El intento más disímil en la obtención de un logro político pacífico tal vez sea la táctica gandhiana. El principio de esa metodología se sitúa a comienzos del siglo XX, Los británicos no sólo gobernaban la India sino que imponían todo tipo de condiciones al comercio, entre otras, se apropiaron de la producción de sal, que hasta entonces había sido un acto libre del pueblo, Alrededor de 1930, Gandhi, que ya había sido encarcelado varias veces por manifestaciones públicas, encabezó la Marcha de la Sal en contra de la dependencia económica que eso suponía.

El Mahatma – el “alma grande” – Gandhi, se oponía a toda forma de violencia, apelando en su accionar a la desobediencia civil. Ésta sería el tronco de sus campañas posteriores por la independencia de la India. Sus huelgas de hambre y su prédica constante de la no violencia le fueron ganando el respeto moral de la población y el asombro del mundo entero. Lo cierto es que este “pequeño hombre débil” – como lo llamara Romain Rolland –  “levantó a 300 millones de hombres, estremeció al Imperio británico y creó el movimiento más fuerte en la política humana desde hace casi 2.000 años.” Mediante esos métodos no-violentos, la India consiguió su independencia en 1947.

La palabra clave de Gandhi era ahimsa, una palabra sánscrita que, más que no violencia significa “sin daño, no daño.” El propio Mahatma decía que estaba en el corazón de todas las religiones, no sólo en el jainismo que profesaba – cuyo eje principal es el respeto a todo lo creado – sino igualmente en el cristianismo, el islamismo, el judaísmo.

Violencia física, violencia social, violencia psicológica. Las mujeres conocen muy bien la violencia. La violencia histórica del patriarcado que ha hecho víctima al género de la más amplia gama que se conozca de negaciones, oscurecimientos, apropiaciones indebidas. Víctimas de la guerra y víctimas de la paz, las mujeres han sido usadas para mayor gloria de los valores patriarcales. Valores que tienen que ver con el poder, con el triunfo personal, con el imprimir el propio sello en el prójimo sin tomar en cuenta sus necesidades ni apetencias.

El género mujer ha recorrido un largo trecho, pero todavía responde a patrones similares a los patriarcales ya que sus valores específicos -que se han mantenido presentes en el género desde los tiempos de las grandes diosas- no se reflejan en lo público general.

La preocupación por el entorno, la armonización frente a posiciones opuestas, el sacrificio hasta de la propia vida por los otros fue trazando un esquema del cuidado y la atención, una conducta unitiva de comprensión y respeto que se yergue como una propuesta insoslayable para contener la violencia que, hasta ahora, ha tenido soluciones parciales y momentáneas.

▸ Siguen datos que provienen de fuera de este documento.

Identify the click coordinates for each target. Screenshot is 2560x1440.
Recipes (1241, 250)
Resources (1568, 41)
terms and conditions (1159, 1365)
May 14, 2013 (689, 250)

En el retroceso del belicoso principio masculino y el avance del femenino se encuentra el núcleo que permitirá desarraigar la violencia. A las puniciones y castigos que engendran más lágrimas y muertes en un estado bélico infinito debe oponerse el no daño, el ahimsa la resistencia pasiva, la atención hacia el prójimo, la tolerancia y el diálogo.
Leonor Calvera (egresada de la Facultad de Filosofía y Letras de la Universidad Nacional de Buenos Aires) es profesora universitaria, ensayista, poeta, crítica literaria y traductora de sus idiomas originales de textos sagrados orientales como el Dhammpada y el Bhagavad Gita.  Miembro de Honor de la  Asociación Junguiana Argentina (AJA). Especialista en estudios de género y religiones comparadas. Cofundadora e integrante del Grupo Némesis que tiene por objetivo explorar los temas que no ocupan con frecuencia el centro de la “cultura oficial.” Jurado en la Sociedad Argentina de Escritores (SADE) Entre sus numerosos libros publicados destacamos: “Diosas, brujas y damas de la noche”; “El paso de la muerte”; “Historia de la Gran Serpiente”; “Camila O´Gorman, el amor y el poder”; “Las fuentes del budismo”; “Comentarios al Tao Te King” y “Pensamientos en red.”